[<prev] [next>] [<thread-prev] [thread-next>] [day] [month] [year] [list]
Message-ID: <81c07a13-305a-404b-b14c-3aff8fde3f67@linux-m68k.org>
Date: Thu, 11 Jan 2024 12:25:45 +1000
From: Greg Ungerer <gerg@...ux-m68k.org>
To: Rob Landley <rob@...dley.net>, Petr Vorel <pvorel@...e.cz>,
Tim Bird <tim.bird@...y.com>
Cc: Cyril Hrubis <chrubis@...e.cz>, Geert Uytterhoeven
<geert@...ux-m68k.org>, "ltp@...ts.linux.it" <ltp@...ts.linux.it>,
Li Wang <liwang@...hat.com>, Andrea Cervesato <andrea.cervesato@...e.com>,
Jonathan Corbet <corbet@....net>, Randy Dunlap <rdunlap@...radead.org>,
John Paul Adrian Glaubitz <glaubitz@...sik.fu-berlin.de>,
Christophe Lyon <christophe.lyon@...aro.org>,
"linux-m68k@...ts.linux-m68k.org" <linux-m68k@...ts.linux-m68k.org>,
"linux-kernel@...r.kernel.org" <linux-kernel@...r.kernel.org>,
Linux ARM <linux-arm-kernel@...ts.infradead.org>,
linux-riscv <linux-riscv@...ts.infradead.org>,
Linux-sh list <linux-sh@...r.kernel.org>,
"automated-testing@...ts.yoctoproject.org"
<automated-testing@...ts.yoctoproject.org>,
"buildroot@...ldroot.org" <buildroot@...ldroot.org>,
Niklas Cassel <niklas.cassel@....com>
Subject: Re: [Automated-testing] Call for nommu LTP maintainer [was: Re:
[PATCH 00/36] Remove UCLINUX from LTP]
Sorry Rob, but I think you are wrong about a number of things here.
I know, I was there at the coal face so to speak during the early
years of uClinux and right up today. I feel I have to correct some of
the things you claim.
On 11/1/24 05:23, Rob Landley wrote:
> On 1/10/24 08:14, Petr Vorel wrote:
>> There is MAP_PRIVATE_EXCEPT_UCLINUX constant to avoid using MAP_PRIVATE on
>> uClinux, who knows if this is relevant on nommu?
>
> MAP_PRIVATE creates a copy-on-write mapping, and doing copy-on-write requires an
> MMU. (You mark it read only in the page table, take a fault when they try to
> write, the fault handler allocates a new physical page, copies the old contents
> to it, marks it writeable, and returns allowing the write to complete to the new
> page.)
>
> On NOMMU you can MAP_SHARED and MAP_ANON, but not MAP_PRIVATE.
>
> Swap is implemented kind of similarly, except when you recycle pages you mark
> them as neither readable nor writeable in the page table, schedule the page's
> contents to be written to disk, suspend the process so the scheduler can go run
> something else, and then when you get the I/O completion interrupt you mark the
> page free so whatever else needed a page can use it. And then when the process
> tries to access the page the fault handler reverses the process, allocating a
> new physical page and load in the contents back in while the process is
> suspended waiting for that to finish. Can't do that without an MMU either.
>
>>> 3) what the desired roadmap going forward would be, to continue to support this code.
>>
>> All LTP tests are being rewritten to use new API since 2016 (new API was
>> introduced in 20160510), thus we are loosing the support with old API going
>> away. Sure, I can hold on this patchset and we continue removing the
>> functionality tests manually. But sooner or later it's gone.
>
> You can't fork() on nommu because copies of the mappings have different
> addresses, meaning any pointers in the copied mappings would point into the OLD
> mappings (belonging to the parent process), and fixing them up is 100%
> equivalent to the "garbage collection in C" problem. (It's AI-complete. Of the
> C3PO kind, not the "autocorrect with syntax checking" kind.) People get hung up
> on the "it would be very inefficient to do that because no copy-on-write"

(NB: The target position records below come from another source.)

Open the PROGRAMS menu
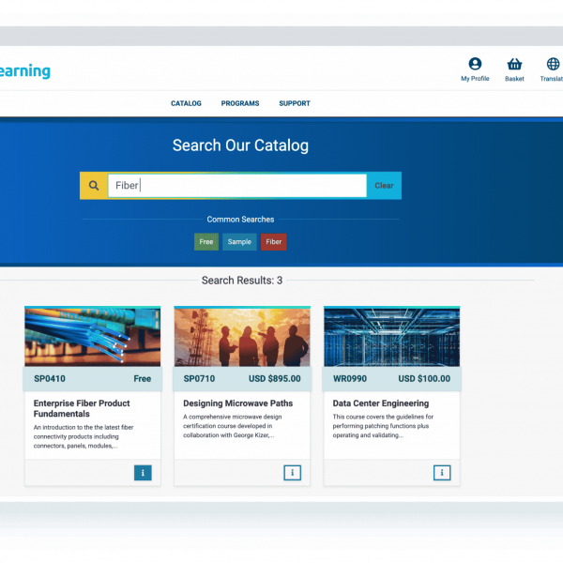This screenshot has width=563, height=563. click(x=240, y=103)
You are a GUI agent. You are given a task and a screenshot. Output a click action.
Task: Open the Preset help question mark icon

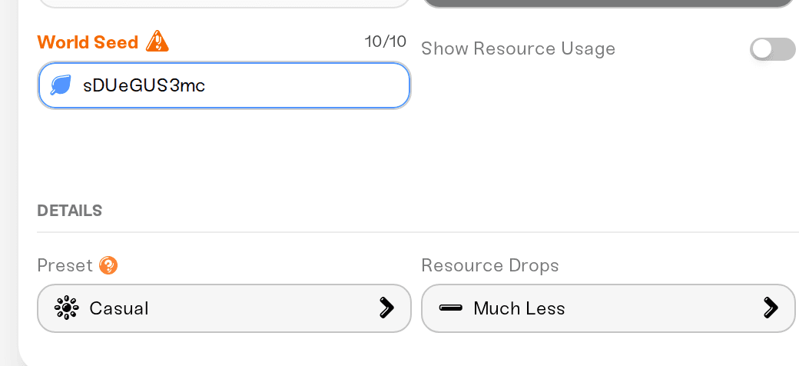(108, 265)
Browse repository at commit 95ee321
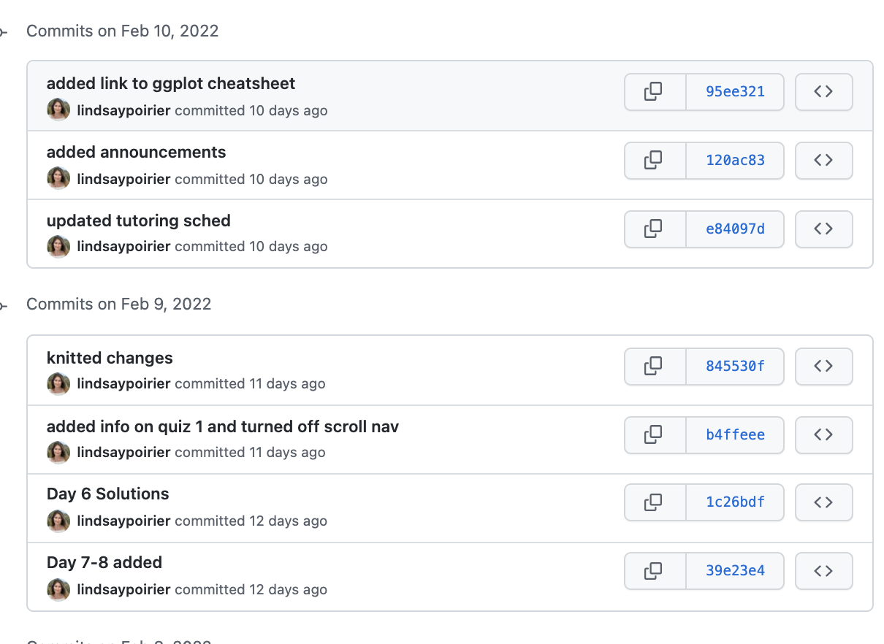This screenshot has width=884, height=644. coord(823,92)
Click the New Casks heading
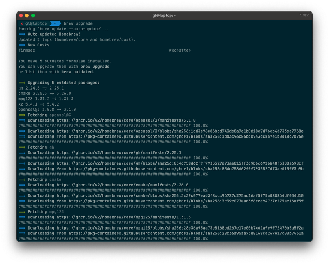 coord(38,45)
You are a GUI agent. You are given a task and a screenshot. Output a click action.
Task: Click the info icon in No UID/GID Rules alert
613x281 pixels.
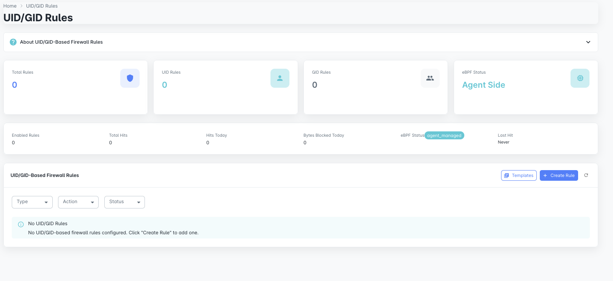click(21, 224)
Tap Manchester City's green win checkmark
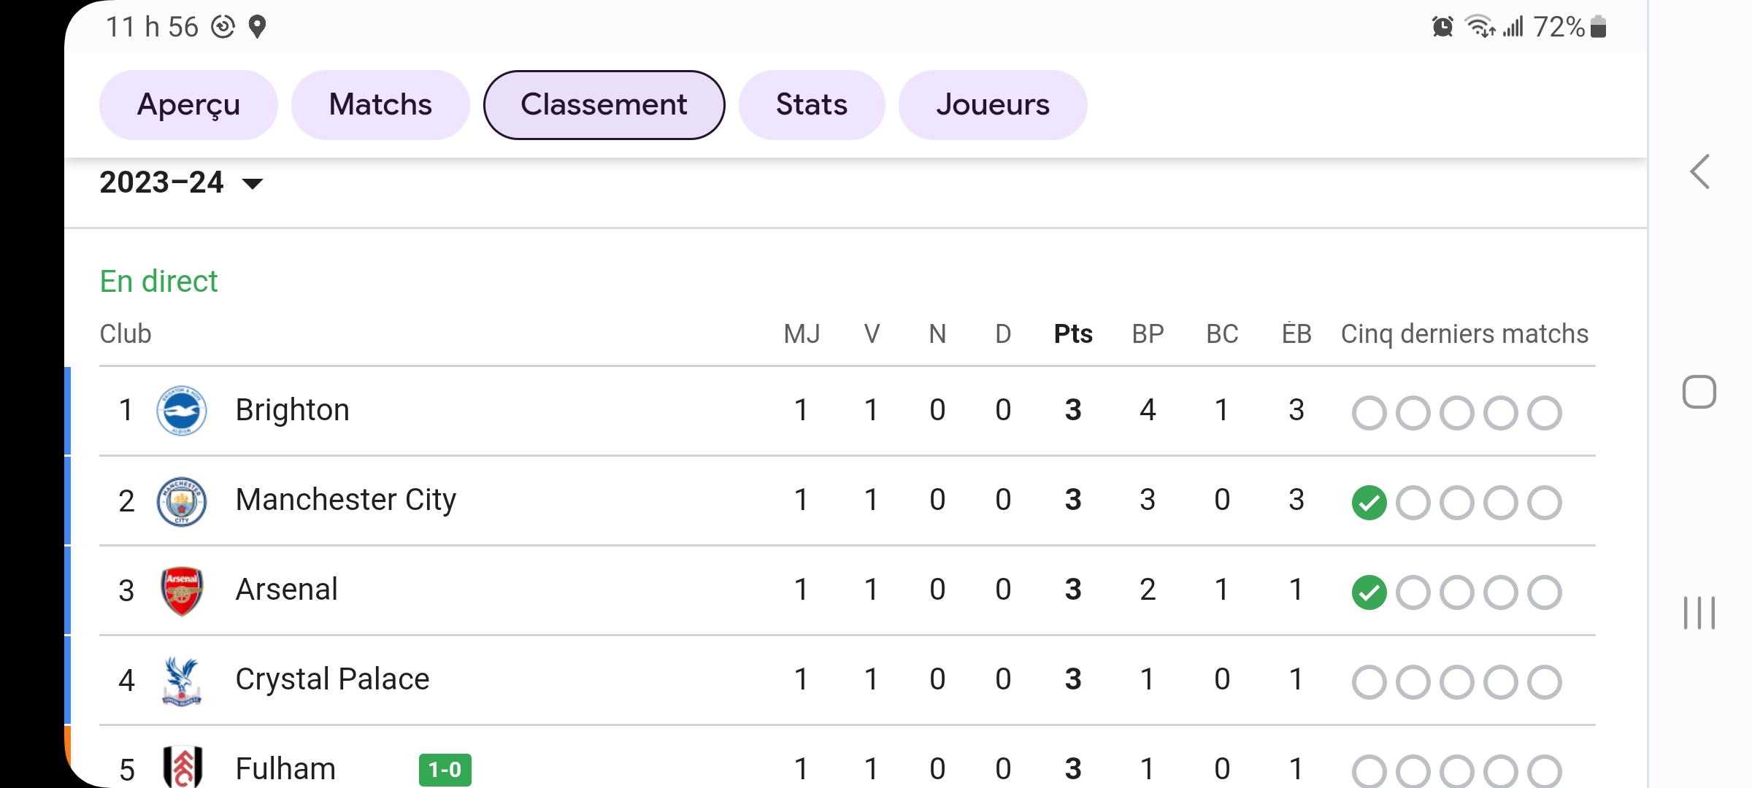The height and width of the screenshot is (788, 1752). (1369, 503)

> problem and miss the "the child couldn't FUNCTION because its pointer variables
> all contain parent addresses" problem.
>
> So instead vfork() creates a child with all the same memory mappings (a bit like
> a thread) and freezes the parent process until that child discards those
> mappings, either by calling exec() or _exit(). (At which point the parent gets
> un-suspended.)
Just to be clear, vfork is not a uClinux invention. It dates way back to the
early BSD UNIX days. It just so happens that it fits in very nicely with
the no-MMU model of the world.
> The child can do quite a lot of setup before calling exec, it already has its
> own filehandle table for example, but it has to be really careful about MEMORY.
> Anything it writes to global variables the parent will see, any changes to the
> heap persist in the parent, and anything it writes to local variables the parent
> MAY see. (Systems have historically differed about whether the vfork() child
> gets a new stack like a thread would, or keeps using the parent's mapping since
> the new stack would be quickly discarded anyway. If you call into a new setup()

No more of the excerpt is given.